Personal information
- Born: 15 March 1889 Twickenham, London, England
- Died: 7, 9 or 11 November 1914 (aged 25) Ieper (Ypres), West-Vlaanderen, Belgium

Sport
- Sport: Athletics
- Event: 120y/440y hurdles
- Club: Oxford University AC

= Gerard Anderson =

English athlete

Gerard Rupert Laurie Anderson (15 March 1889 – November 1914), universally known as "Twiggy", was a British hurdler who participated in the 1912 Stockholm Olympics and held the world record for the 440-yards hurdles.

== Biography ==
Twiggy Anderson was born in Twickenham, then a village and parish in Brentford district, Middlesex county in Greater London, England. His parents were the Rev David Anderson, an Anglican prebendary, and Blanche Alice May Anderson (née Laurie). He had two sisters, Gladys and Mona Constance Amabel, and a brother, Arthur Emilius David. He attended Ludgrove School, Eton and Trinity College, Oxford. On graduating he was elected to a Fellowship of All Souls College.

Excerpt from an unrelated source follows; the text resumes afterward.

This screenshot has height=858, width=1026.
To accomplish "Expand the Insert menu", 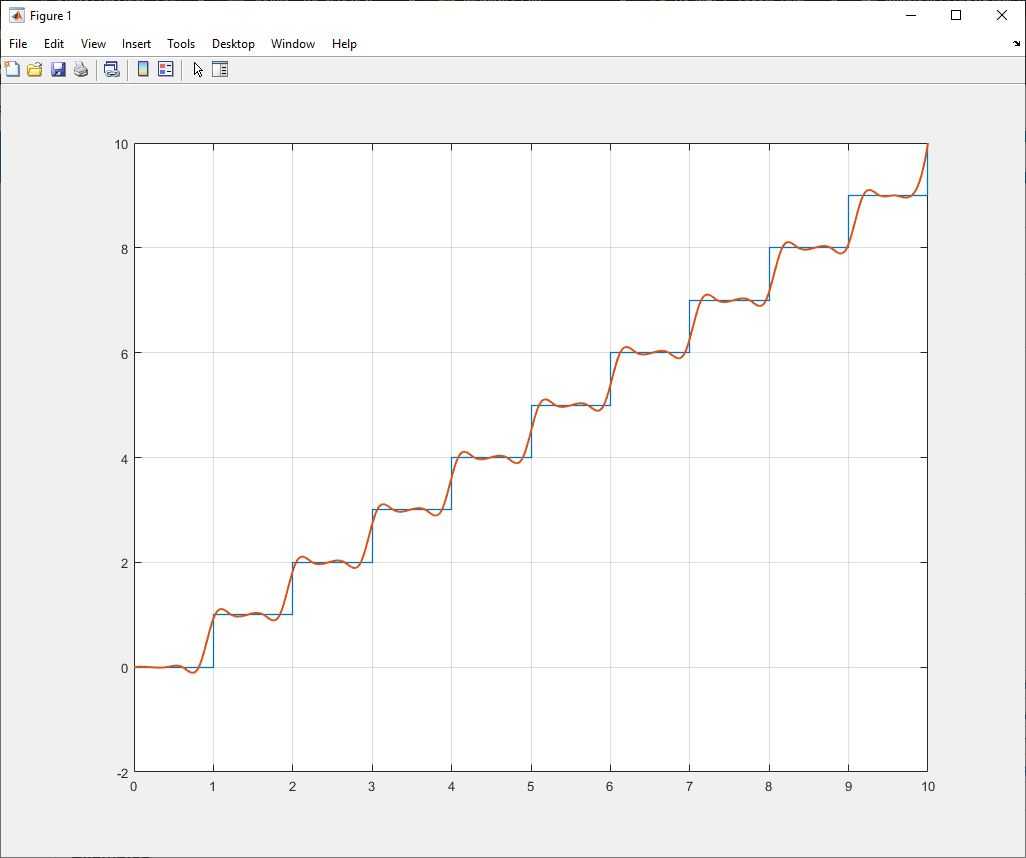I will 136,44.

He was the AAA champion at the 120-yards hurdles at the 1910 AAA Championships. and the 1912 AAA Championships. On 16 July 1910 at the Crystal Palace, Anderson set the IAAF world record in the 440-yards hurdles with a time of 56.8 seconds. Anderson took part in the Stockholm Olympics in 1912. He was favoured to win a medal but had an accident during the Men's 110 metres and was disqualified. Anderson's brother Arthur was also a noted track star, competing in the 100 metres competition and the 200 metres event. After graduating university, Anderson became a manager at the Cammell Laird shipyard in Birkenhead.

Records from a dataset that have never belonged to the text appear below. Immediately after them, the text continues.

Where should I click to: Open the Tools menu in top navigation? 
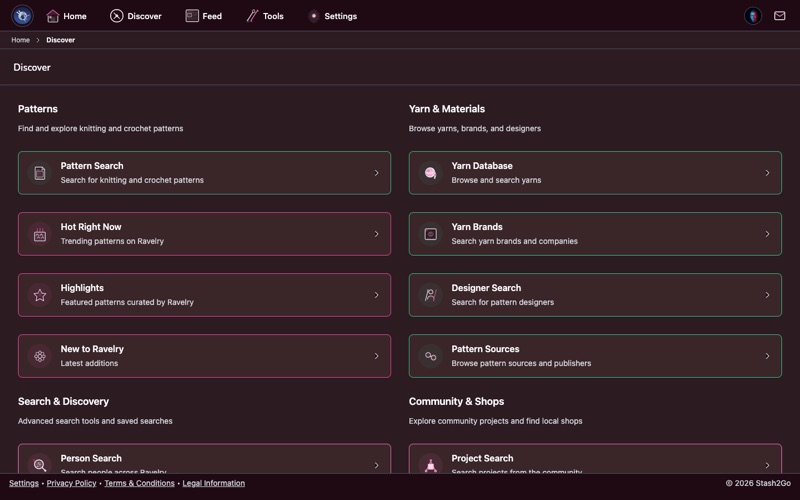(265, 16)
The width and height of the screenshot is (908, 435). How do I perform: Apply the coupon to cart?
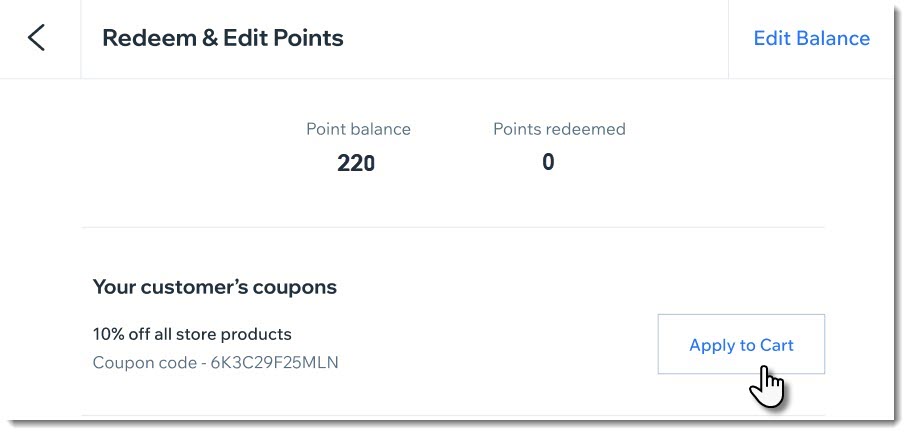[x=741, y=345]
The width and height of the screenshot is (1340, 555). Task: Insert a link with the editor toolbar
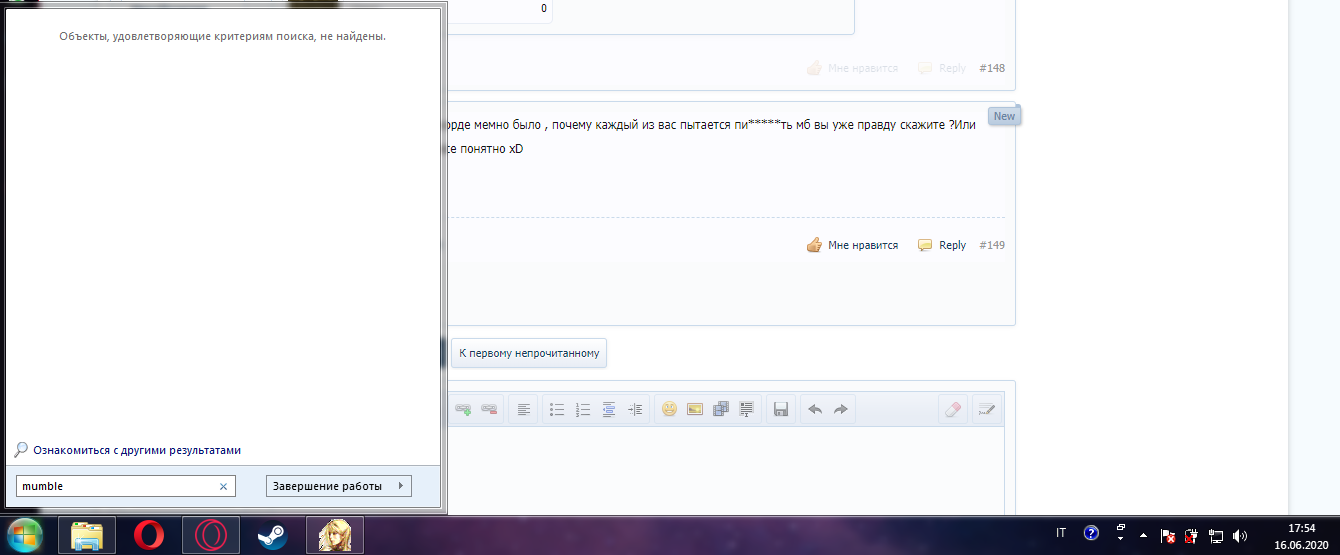tap(463, 409)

During the First World War, Anderson joined the British Army. He gained a commission as a Second Lieutenant. On 16 October 1914, he joined the 3rd Battalion, attached to the 1st Battalion of the Cheshire Regiment. He saw action with this unit in France and Belgium On 7 November, Anderson was shot and mortally wounded in the heart, aged 25, at Hooge, near Ypres. Also killed were Captain George Bertram Pollock-Hodsoll, a footballer who had played for Casuals and Corinthians (who had, on occasion, captained the Army team), and four enlisted men. Anderson's unit successfully repelled a German attack and captured twenty-five enemy troops. There are differing accounts of Anderson's death from his wounds. Battalion records state he was killed on 7 November, the day he was wounded. A sports biography places his death on 9 November and records from the Commonwealth War Graves Commission place his death on 11 November.